About 300,000 square feet of floor space in the five easternmost bays, however, have still tested positive for contaminants and will have to be sealed before the federal Environmental Protection Agency will give its approval for their use as industrial space.
That job will take between 30 and 90 days, depending on which sealing method is used, Winner said.
It's four of those five bays that will be available for lease, he said, noting that the building's five western bays will be used by Winner Steel.
The company plans to install a slitter line in one of them and is already using four others for storage of steel coils. The EPA has given approval for that use, Winner said.
He has one good prospect looking at the site now, he said, noting it is a steel plate manufacturer looking at space here as well as at other sites in Pennsylvania and Alabama.
Word that the manufacturing space is nearly ready for occupancy is good news, said Mayor David O. Ryan.
"I hope he [Winner] has some people to come in and lease space for manufacturing jobs," he said.
Incubator is an option
Winner's announcement that the third Winner Steel line will be running by the end of the year with an increase in personnel is even better immediate economic news for the Shenango Valley, Ryan said.
In addition to the manufacturing bays, there are a total of another 120,000 square feet of space available on the four floors in what was called the "I" building when Westinghouse ran the place.
That area would be ideal as an incubator for small businesses looking for a place to start operations with little or no overhead costs, Winner said.
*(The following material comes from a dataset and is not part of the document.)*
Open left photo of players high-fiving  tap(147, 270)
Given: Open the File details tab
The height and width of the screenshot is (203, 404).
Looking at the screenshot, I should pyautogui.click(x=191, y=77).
It would be preferable for a public entity to get involved in the creation of an incubator because it would likely have better success than a private company at securing grant money to put that project together, Winner added.
Winner Development is talking to three Israeli manufacturing companies that might be interested in locating in that building, he said.
Office building
The "I" building is connected to the 160,000-square-foot office building that also is being cleaned up now, Winner said.
He plans to lease space there as well, noting that he is working on getting a telephone call center as a tenant that could bring 300 jobs to the city.
The office building should be ready for occupancy this fall, he said.
Winner said he still believes the industrial park can create between 1,000 and 1,200 jobs.
He said he's spent about $9 million on environmental cleanup at the plant, including $2.75 million in state loans.
Westinghouse spent $12 million on similar work before it sold the facility, and its successors have spent about $3 million more so far.
That figure continues to increase as the EPA has directed that some off-site cleanup work be done as well, including dredging a portion of the nearby Shenango River. That work will cost about $6 million.